In the wake of the Black Lives Matter movement, CRER called on the Scottish Government to take five immediate actions on racial inequality in Scotland. These all related to known barriers to change, and were set out in simple, practical, achievable terms. We were pleased that other members of the ERG shared our view on these issues, and several of the recommendations made by the ERG echo these five asks.


Frustratingly though, the initial response to our five asks, whilst positive in its tone, didn’t fully agree to any of the specific actions set out. This raises concerns that the ERG’s recommendations might suffer the same fate, and may not be implemented in a way that tackles the key barriers to change.


Too many previous Government responses to recommendations have been full of positive intentions but lacking in positive action. This time we need Scottish Government to walk the walk, not just talk the talk.


We hope that the weight of the current situation, and the expertise of the ERG members selected by Scottish Government to address it, will encourage a rethink on the long-standing issues its two reports set out.
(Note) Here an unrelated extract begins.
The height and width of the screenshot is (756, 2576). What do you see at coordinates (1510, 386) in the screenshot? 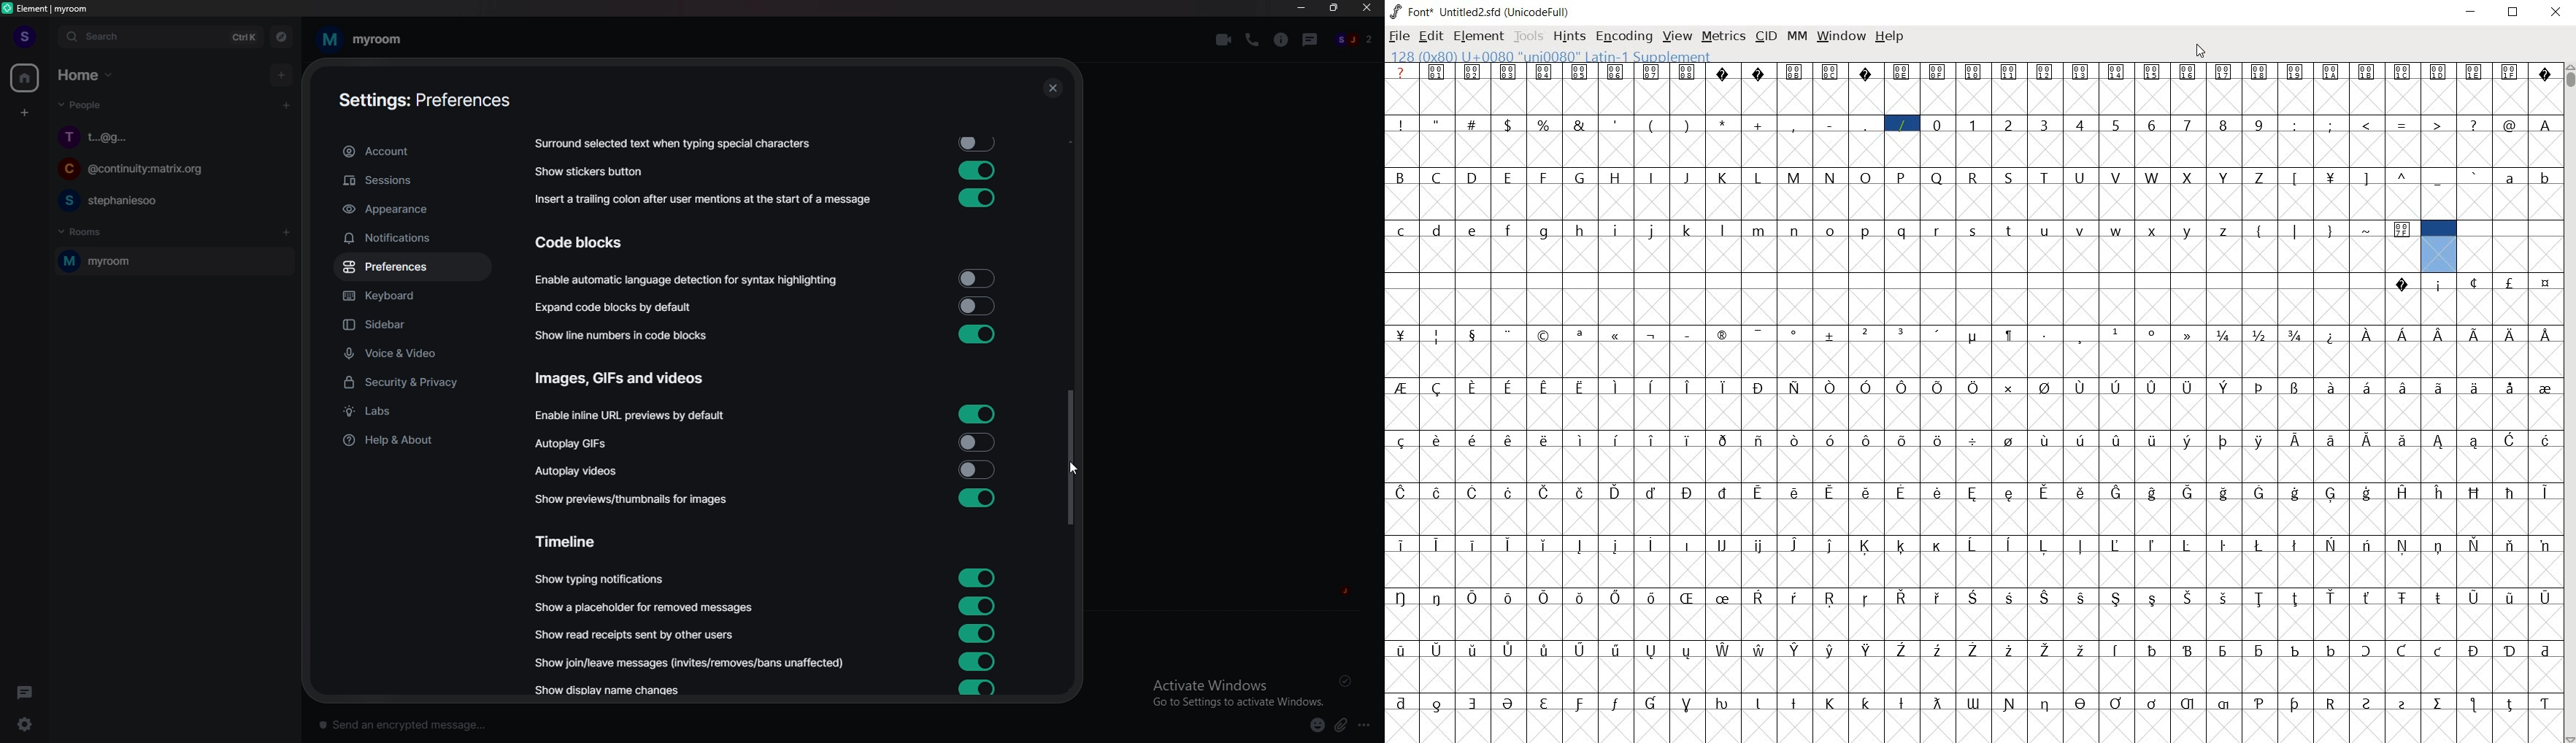
I see `Symbol` at bounding box center [1510, 386].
We would urge Parliamentarians to take the opportunity of today’s debate on Advancing Equality and Human Rights for Minority Ethnic People and Communities to press for full acceptance of the ERG’s recommendations.


The alternative is to find ourselves in ten years’ time having the same discussions, and making the same recommendations. The challenges of Covid-19 are far from over. If we want to avoid an active widening of racial inequalities, with potentially catastrophic implications for BME communities, there is no other option but to act now.